General Electric Co. is nearing a deal with Caithness Energy with a potential value of more than $1 billion to supply equipment for multiple power plants in the United States.
GE would provide as many as six of its new H-class gas turbines, along with steam turbines and other equipment, the companies announced Wednesday. The pact, covering plants to be developed in 2017 and 2018, is expected to become final by the end of this month.
A deal would be a boon for GE as CEO Jeffrey Immelt reorients it around industries such as energy, aviation and oil. The Boston-based company shed most of its finance and consumer operations while bulking up equipment manufacturing through agreements including the $10 billion acquisition of Alstom SA’s power division.
The so-called HA turbine, a Winnebago-sized unit that is the company’s most efficient, is crucial to GE Power as global population growth drives demand for electricity. GE committed $2 billion to develop the product and help maintain its position as the world’s leading supplier of gas turbines. The manufacturer accounted for about 39% of the world market in 2016, followed by competitors Siemens AG and Mitsubishi Hitachi Power Systems Ltd., according to data from McCoy Power Reports.
GE has received orders for 58 HA turbines, not including the six under consideration in the Caithness deal.
Under the agreement being discussed, GE would provide equipment generating as much as 3 gigawatts of electricity, or enough to power about 2.5 million U.S. homes. Orders for the turbines and associated service agreements are expected to be recorded by GE in the next 24 months.

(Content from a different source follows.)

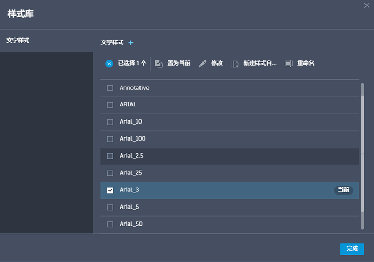374x262 pixels.
Task: Click the 修改 text label
Action: coord(216,64)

Caithness is poised to become the top customer for the HA turbine, following a 2015 agreement to buy two units for a Pennsylvania plant. That facility, known as Caithness Moxie Freedom, is under development and will go online next year.
Separately, GE signed a pair of agreements with Gas Natural Fenosa valued at $130 million to service equipment in Mexico, including gas turbines manufactured by Siemens and Mitsubishi Hitachi. GE gained the ability to maintain and repair competitors’ products through the Alstom acquisition.
Leaders of GE’s power and renewable-energy businesses are meeting with investors Wednesday in New York to detail the operations.